Sono un pò emozionato,spero andrà tutto bene.La causa è una causa giusta.parto domenica con il freccia rosa....


----------



## oscuro (7 Gennaio 2016)

*Si*



banshee ha detto:


> ma certo! lunedì 11 non prendo impegni, garantito...
> 
> ti preparo uno striscione da mostrare, te lo porti ok?


Si,spero si risolva tutto presto.Mi toccherà fare lo sciopero della fame...ma per la larva di claudio questo e altro.


----------



## banshee (7 Gennaio 2016)

oscuro ha detto:


> Si,spero si risolva tutto presto.Mi toccherà fare lo sciopero della fame...ma per la larva di claudio questo e altro.


ah beh sei in buona compagnia dai, post festività ce ne è di gente che fa lo sciopero della fame, io in primis...


----------



## oscuro (7 Gennaio 2016)

*SI*



banshee ha detto:


> ah beh sei in buona compagnia dai, post festività ce ne è di gente che fa lo sciopero della fame, io in primis...


Ma claudio apprezzerà?


----------



## banshee (7 Gennaio 2016)

oscuro ha detto:


> Ma claudio apprezzerà?


secondo me sì....però mi sa che ride pure :rotfl::rotfl::rotfl:


----------



## oscuro (7 Gennaio 2016)

*Si*



banshee ha detto:


> secondo me sì....però mi sa che ride pure :rotfl::rotfl::rotfl:


Se si guarda fra le gambe capisce che non c'è tanto da ridere...


----------



## banshee (7 Gennaio 2016)

oscuro ha detto:


> Se si guarda fra le gambe capisce che non c'è tanto da ridere...


secondo me ride per non piangere :rotfl::rotfl::rotfl::rotfl::rotfl:


----------



## Fiammetta (7 Gennaio 2016)

oscuro ha detto:


> Sono un pò emozionato,spero andrà tutto bene.La causa è una causa giusta.parto domenica con il *freccia rosa..*..
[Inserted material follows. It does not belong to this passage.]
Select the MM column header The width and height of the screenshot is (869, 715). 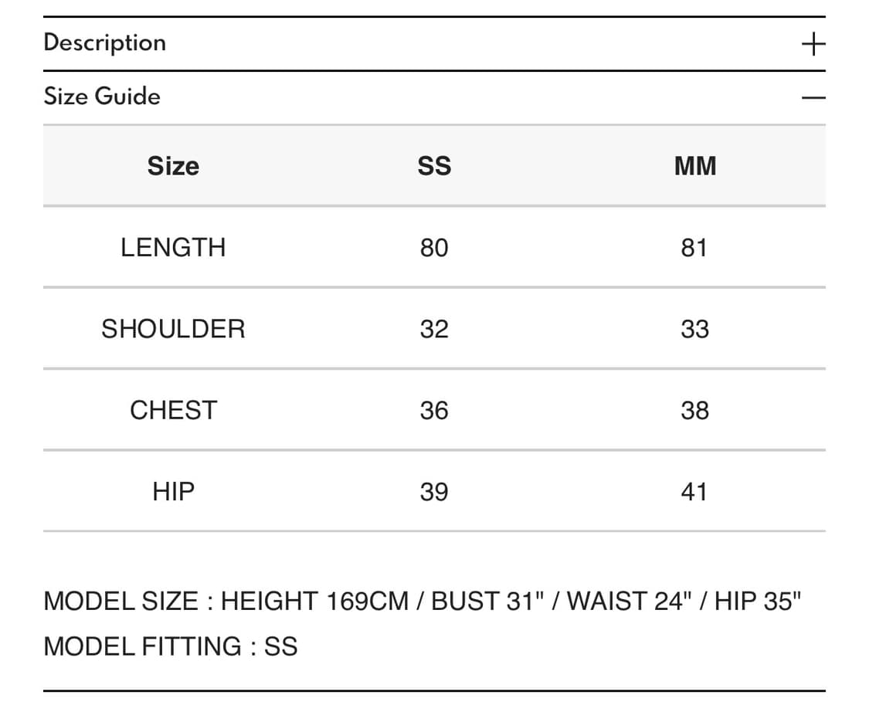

Ma perché hanno cancellato una S in tuo onore oppure intendi la Tua freccia rosa ? :rotfl:


----------



## oscuro (7 Gennaio 2016)

*Si*



banshee ha detto:


> secondo me ride per non piangere :rotfl::rotfl::rotfl::rotfl::rotfl:


Adesso ci penserò io a difenderlo.


----------



## oscuro (7 Gennaio 2016)

*Si*



Fiammetta ha detto:


> Ma perché hanno cancellato una S in tuo onore oppure intendi la Tua freccia rosa ? :rotfl:


Intendo che per rispetto hanno fatto un treno per me,la freccia rosa....:rotfl:


----------



## Fiammetta (7 Gennaio 2016)

oscuro ha detto:


> Intendo che per rispetto hanno fatto un treno per me,la freccia rosa....:rotfl:


Ci salì solo tu !


----------



## oscuro (7 Gennaio 2016)

*No*



Fiammetta ha detto:


> Ci salì solo tu !



Io e quelli dell'associazione....poi passo per perugia con il freccia rosa....


----------



## banshee (7 Gennaio 2016)

oscuro ha detto:


> Adesso ci penserò io a difenderlo.


confido in te! ti seguirò in diretta :carneval:


----------



## oscuro (7 Gennaio 2016)

*Si*



banshee ha detto:


> confido in te! ti seguirò in diretta :carneval:


Stavolta ci daranno ascolto....


----------



## Fiammetta (7 Gennaio 2016)

oscuro ha detto:


> Io e quelli dell'associazione....poi passo per perugia con il freccia rosa....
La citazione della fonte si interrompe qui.